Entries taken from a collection
━━━━━━━━━━

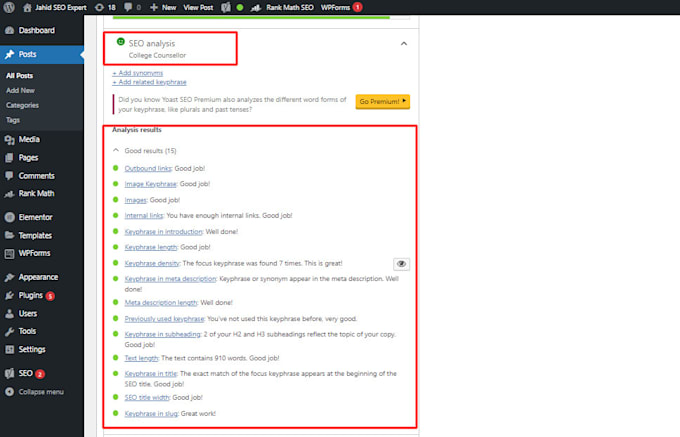Toggle keyphrase density eye highlight button

[x=401, y=264]
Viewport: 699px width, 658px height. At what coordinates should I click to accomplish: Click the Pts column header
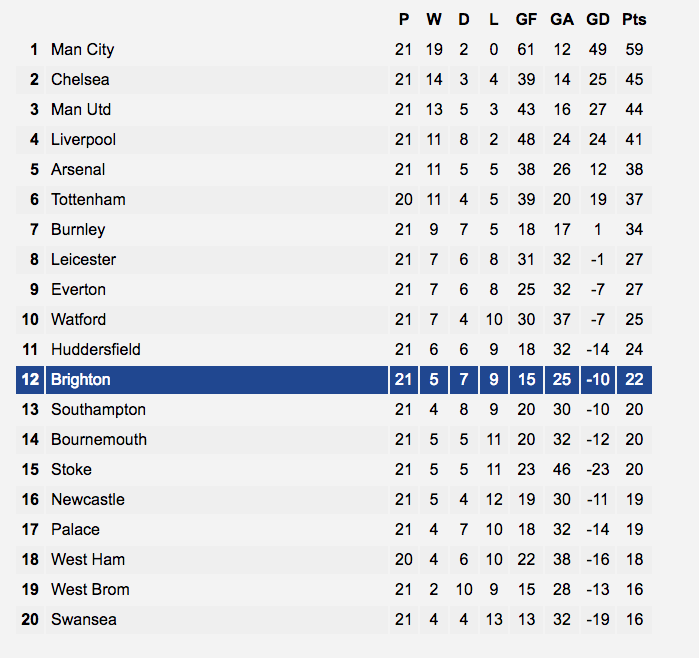[x=634, y=20]
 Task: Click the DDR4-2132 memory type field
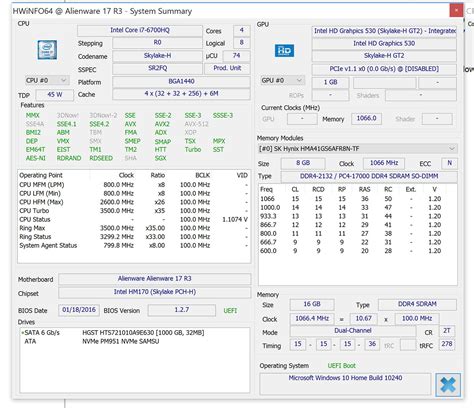point(369,176)
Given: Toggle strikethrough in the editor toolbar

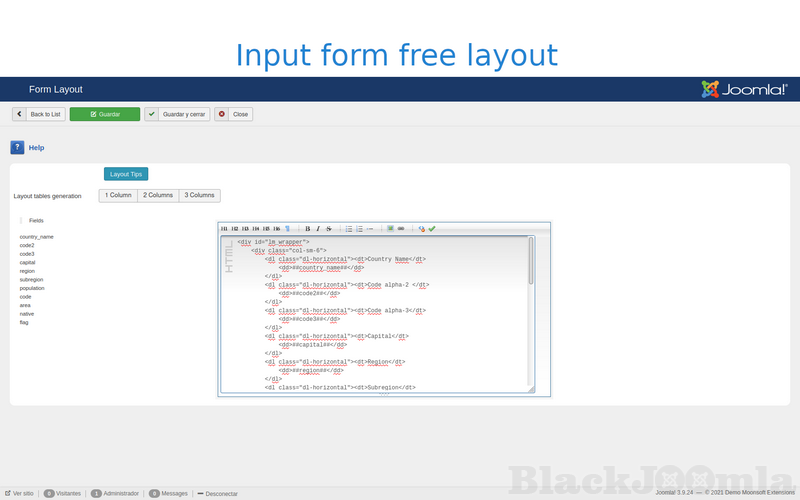Looking at the screenshot, I should click(x=329, y=228).
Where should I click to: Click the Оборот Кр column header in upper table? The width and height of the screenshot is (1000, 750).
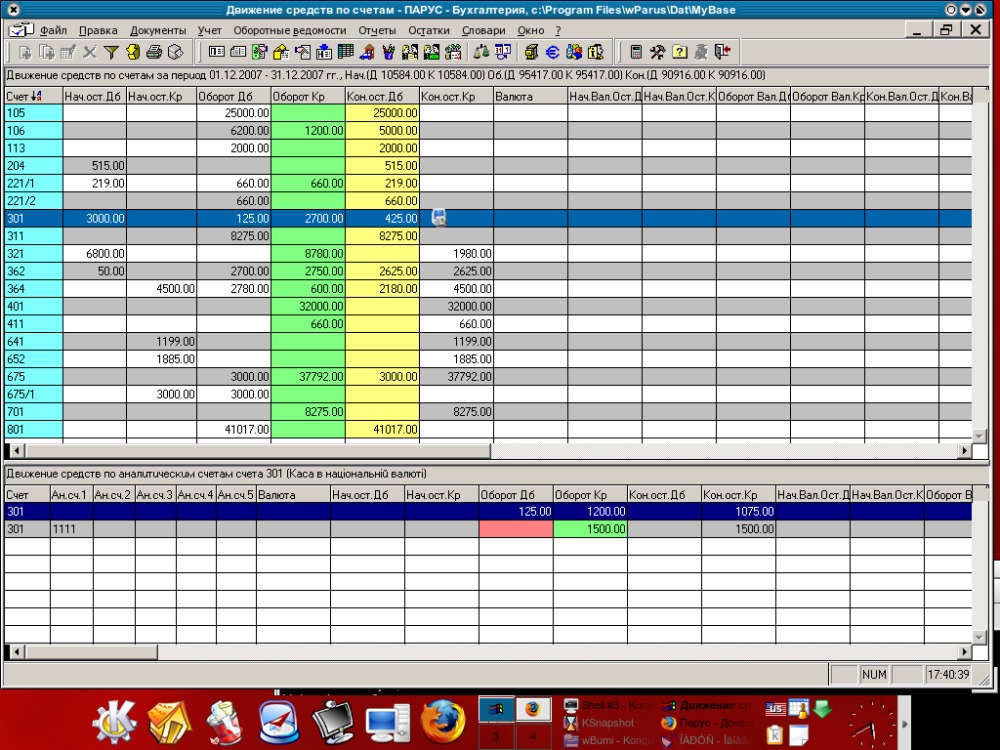[307, 96]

━━━━━━━━━━

* **AIM OF THE EXERCISE**:
All lines after and including the one with "Where should I", through the end of the entries above, should be output exactly and by themselves. The pictures are to be left out.

* **REPLY**:
Where should I click to: Click the Оборот Кр column header in upper table? The width and height of the screenshot is (1000, 750).
[307, 96]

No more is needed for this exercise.